Yeni değişiklikle salonlara sonradan sütunlar yapıldı. Başka bir ilerigelenlerin önde yürüyeni, sütunların dört köşe olmasını hiç beğenmedi. Eski Yunan tapınaklarının oyuklu, yuvarlak sütunlarının resimlerini, öğrenciliğinde, ders kitaplarında görmüştü. Yazık, yazık, boşuna gitmiş memleketin parası...

— Kolay efendim, hemen, yuvarlaklaştırırız sütunları...

Dış duvarlar mozayıklanıyordu ki, yapıyı görmeye gelenlerden bir büyük,

— Modern mimaride cepheler boydan boya cam oluyor, dedi, nedir bu sizin yaptığınız?

Aşağı yukarı otelin yapımı bitti sayılır. Ama yeni bir değişme daha gerekiyormuş. Çünkü, ilerigelenlerin bir başka önde gideni merdivenleri çok dik buldu. Yaşlıların çıkması zordu.

— Efendim, asansör var... Asansörle çıkılacak...

— Öyleyse ne diye merdiven yaptınız? Yazık değil mi memleketin parasına?
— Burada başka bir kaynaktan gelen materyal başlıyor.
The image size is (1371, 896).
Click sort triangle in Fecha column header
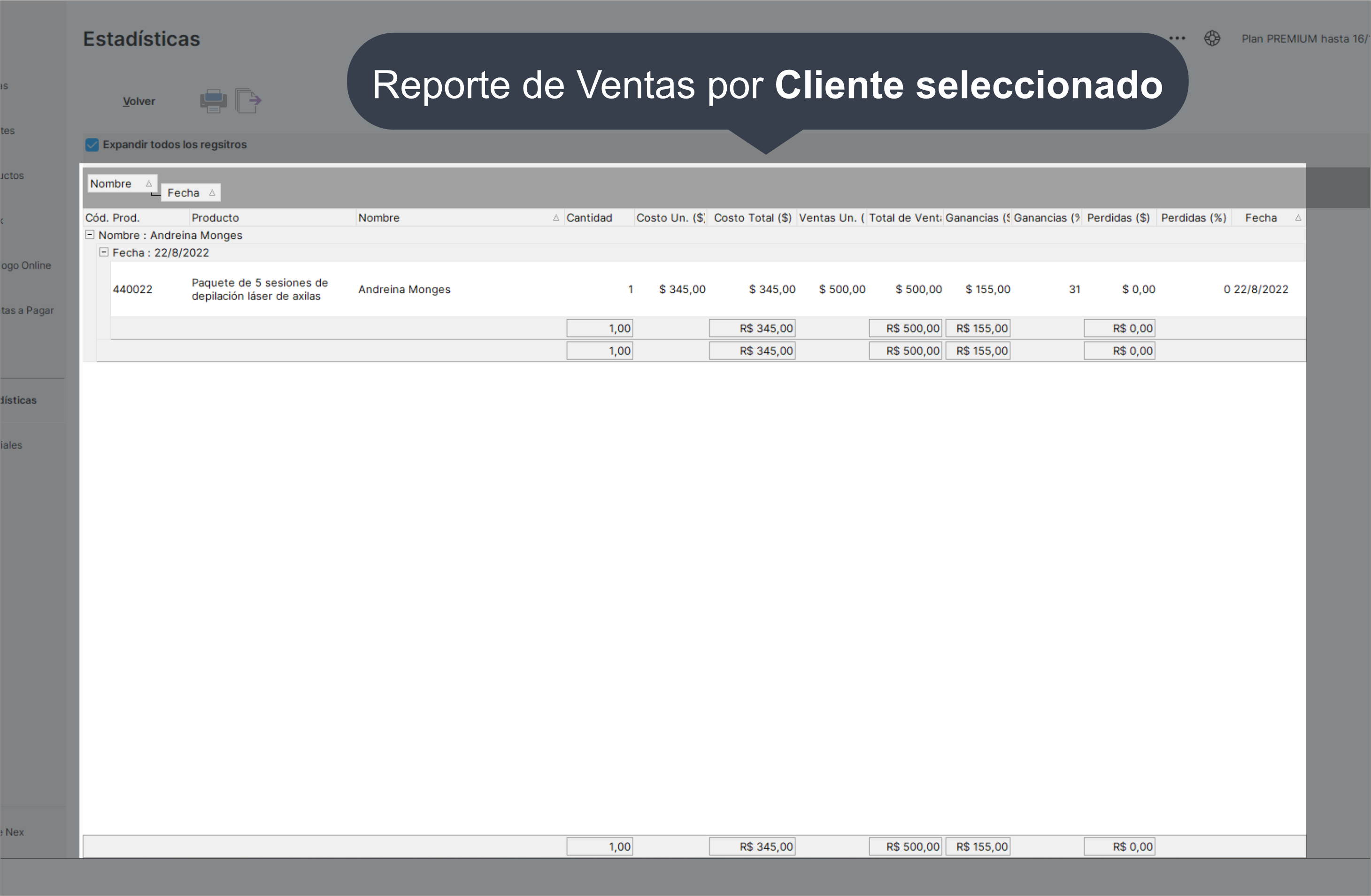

Demek ki, merdiven de gerekiyormuş...

Merdivenlerde değişiklikler yapıladursun, geçenlerde oteli gezen bir yabancı büyük mimar, ilgililere demiş ki:

— Çok büyük bir mimari eseri... Burası otel değil, Birleşmiş Milletler binası olmalıydı...
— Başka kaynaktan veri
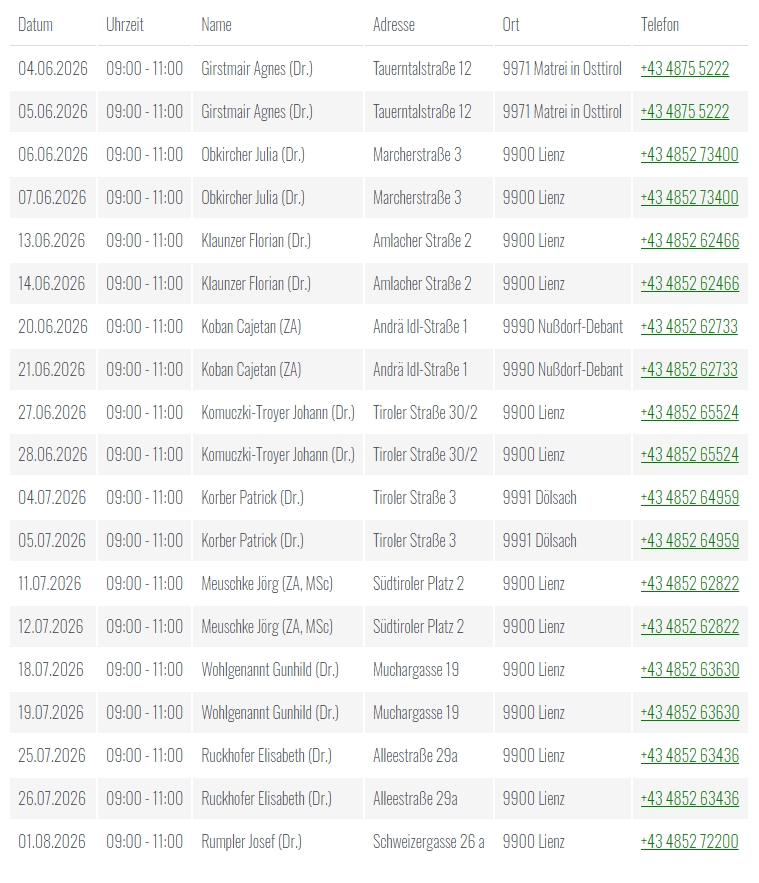759x883 pixels.
Task: Call Wohlgenannt Gunhild on 18.07.2026 row
Action: coord(690,670)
Çünkü, kimi koridor duvarlarındaki çiniler, kubbeler, kemerler, kimi parmaklıklardaki lale motifi, demir parmaklıklar, bir de tarasın üstündeki saçaklı çatı Türk ruhunu, dimdik çatıyla ruf İskandinav ruhunu yansıtıyormuş; sonradan eklenen salondaki bölmeler Arap ruhunu veriyormuş. Büyük salona giren, kendini Akropol'de sanıyormuş, hatta Akropol bile bu kadar Grek değilmiş. İtalyan mimarisinin en güzel örnekleri de varmış yer yer... Helalar, banyolar, Amerikan sitiliymiş. Hint mimarisi, Çin mimarisi, hepsi varmış.

O yabancı büyük mimar,

— Aşkolsun, demiş, bu kadarcık yere bunları nasıl sıkıştırabildiniz?

Bu otelin yapımının bu kadar gecikmesi işte hep bundan... Bu yoksul milletin parasına yazık olmasın diye, boza değiştire otel ancak dokuz yılda yapılabildi.